→ **Work instructions**
Within the listing below, how many lines feature the word "Лука"? Reply with only that number.
━━━ Given records
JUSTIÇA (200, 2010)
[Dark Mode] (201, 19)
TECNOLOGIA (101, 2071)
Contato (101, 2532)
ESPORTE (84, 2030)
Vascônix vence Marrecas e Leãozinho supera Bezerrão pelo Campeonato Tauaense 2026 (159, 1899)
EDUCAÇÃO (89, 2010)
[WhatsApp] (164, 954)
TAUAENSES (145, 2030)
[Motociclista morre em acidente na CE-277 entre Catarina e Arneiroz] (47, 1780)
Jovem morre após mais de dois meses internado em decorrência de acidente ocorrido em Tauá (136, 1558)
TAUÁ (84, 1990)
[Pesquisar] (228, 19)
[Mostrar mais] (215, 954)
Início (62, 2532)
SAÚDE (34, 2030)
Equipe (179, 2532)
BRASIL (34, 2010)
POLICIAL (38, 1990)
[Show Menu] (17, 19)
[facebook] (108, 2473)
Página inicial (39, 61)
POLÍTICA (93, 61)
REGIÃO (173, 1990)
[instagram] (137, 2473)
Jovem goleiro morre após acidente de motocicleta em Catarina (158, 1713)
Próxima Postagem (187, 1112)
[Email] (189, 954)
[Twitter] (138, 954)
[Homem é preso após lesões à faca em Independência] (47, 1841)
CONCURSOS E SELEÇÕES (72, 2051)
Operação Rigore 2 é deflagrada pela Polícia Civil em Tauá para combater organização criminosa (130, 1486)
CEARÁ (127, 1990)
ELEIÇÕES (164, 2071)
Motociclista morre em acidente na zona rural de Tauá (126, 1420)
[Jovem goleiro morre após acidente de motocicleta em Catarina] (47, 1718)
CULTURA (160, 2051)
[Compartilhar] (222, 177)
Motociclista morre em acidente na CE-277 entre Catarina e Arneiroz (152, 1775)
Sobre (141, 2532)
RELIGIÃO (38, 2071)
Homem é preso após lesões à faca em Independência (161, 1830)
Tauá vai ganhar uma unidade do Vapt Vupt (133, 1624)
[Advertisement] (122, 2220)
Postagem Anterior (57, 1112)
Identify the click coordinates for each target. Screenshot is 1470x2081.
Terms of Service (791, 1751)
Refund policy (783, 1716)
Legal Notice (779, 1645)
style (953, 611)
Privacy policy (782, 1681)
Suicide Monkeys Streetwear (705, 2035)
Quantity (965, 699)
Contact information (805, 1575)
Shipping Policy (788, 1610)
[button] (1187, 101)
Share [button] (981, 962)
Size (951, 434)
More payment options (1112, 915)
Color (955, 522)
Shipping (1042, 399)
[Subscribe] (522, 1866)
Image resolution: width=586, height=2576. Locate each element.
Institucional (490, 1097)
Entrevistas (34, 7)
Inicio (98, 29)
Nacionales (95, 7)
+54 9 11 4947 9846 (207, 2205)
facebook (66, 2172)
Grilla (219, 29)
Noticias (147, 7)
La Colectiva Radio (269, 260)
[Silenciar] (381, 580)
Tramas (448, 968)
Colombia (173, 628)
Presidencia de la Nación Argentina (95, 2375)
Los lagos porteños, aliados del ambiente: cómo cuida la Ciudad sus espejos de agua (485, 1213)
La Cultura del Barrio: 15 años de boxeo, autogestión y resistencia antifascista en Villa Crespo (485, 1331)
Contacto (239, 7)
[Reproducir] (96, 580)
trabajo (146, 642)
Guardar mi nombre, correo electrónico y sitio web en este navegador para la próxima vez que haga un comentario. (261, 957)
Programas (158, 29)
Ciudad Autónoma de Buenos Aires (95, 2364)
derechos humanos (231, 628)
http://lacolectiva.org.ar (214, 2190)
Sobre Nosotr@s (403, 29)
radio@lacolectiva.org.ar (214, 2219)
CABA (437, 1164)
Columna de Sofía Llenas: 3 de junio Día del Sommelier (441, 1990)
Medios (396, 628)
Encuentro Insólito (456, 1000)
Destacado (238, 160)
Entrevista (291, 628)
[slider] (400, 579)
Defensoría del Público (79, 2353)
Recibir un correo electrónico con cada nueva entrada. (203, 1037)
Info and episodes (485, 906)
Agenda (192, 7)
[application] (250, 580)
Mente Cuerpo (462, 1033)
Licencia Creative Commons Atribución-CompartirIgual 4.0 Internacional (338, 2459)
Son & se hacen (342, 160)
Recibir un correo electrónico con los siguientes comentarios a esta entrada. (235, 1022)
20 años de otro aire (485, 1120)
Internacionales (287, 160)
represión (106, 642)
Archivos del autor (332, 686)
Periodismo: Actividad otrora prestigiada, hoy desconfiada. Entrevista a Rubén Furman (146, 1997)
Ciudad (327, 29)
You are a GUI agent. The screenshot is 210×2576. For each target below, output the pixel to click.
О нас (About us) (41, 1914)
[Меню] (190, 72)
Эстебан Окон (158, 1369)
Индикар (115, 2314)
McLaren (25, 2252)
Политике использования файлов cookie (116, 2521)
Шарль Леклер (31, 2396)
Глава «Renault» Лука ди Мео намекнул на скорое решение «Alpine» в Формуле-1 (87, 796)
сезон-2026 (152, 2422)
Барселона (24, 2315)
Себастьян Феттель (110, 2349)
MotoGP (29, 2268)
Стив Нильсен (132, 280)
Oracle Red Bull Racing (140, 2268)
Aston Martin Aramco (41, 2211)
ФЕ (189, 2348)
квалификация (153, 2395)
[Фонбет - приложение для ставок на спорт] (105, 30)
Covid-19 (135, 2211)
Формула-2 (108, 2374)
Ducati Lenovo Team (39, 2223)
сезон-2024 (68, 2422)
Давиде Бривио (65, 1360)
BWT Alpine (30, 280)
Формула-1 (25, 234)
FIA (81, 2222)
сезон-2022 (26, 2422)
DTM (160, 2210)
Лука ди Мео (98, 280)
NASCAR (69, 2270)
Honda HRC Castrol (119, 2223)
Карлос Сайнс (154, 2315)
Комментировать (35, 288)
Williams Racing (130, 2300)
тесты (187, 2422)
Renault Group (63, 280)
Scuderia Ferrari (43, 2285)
━━━━━━
→ **Result of this task**
2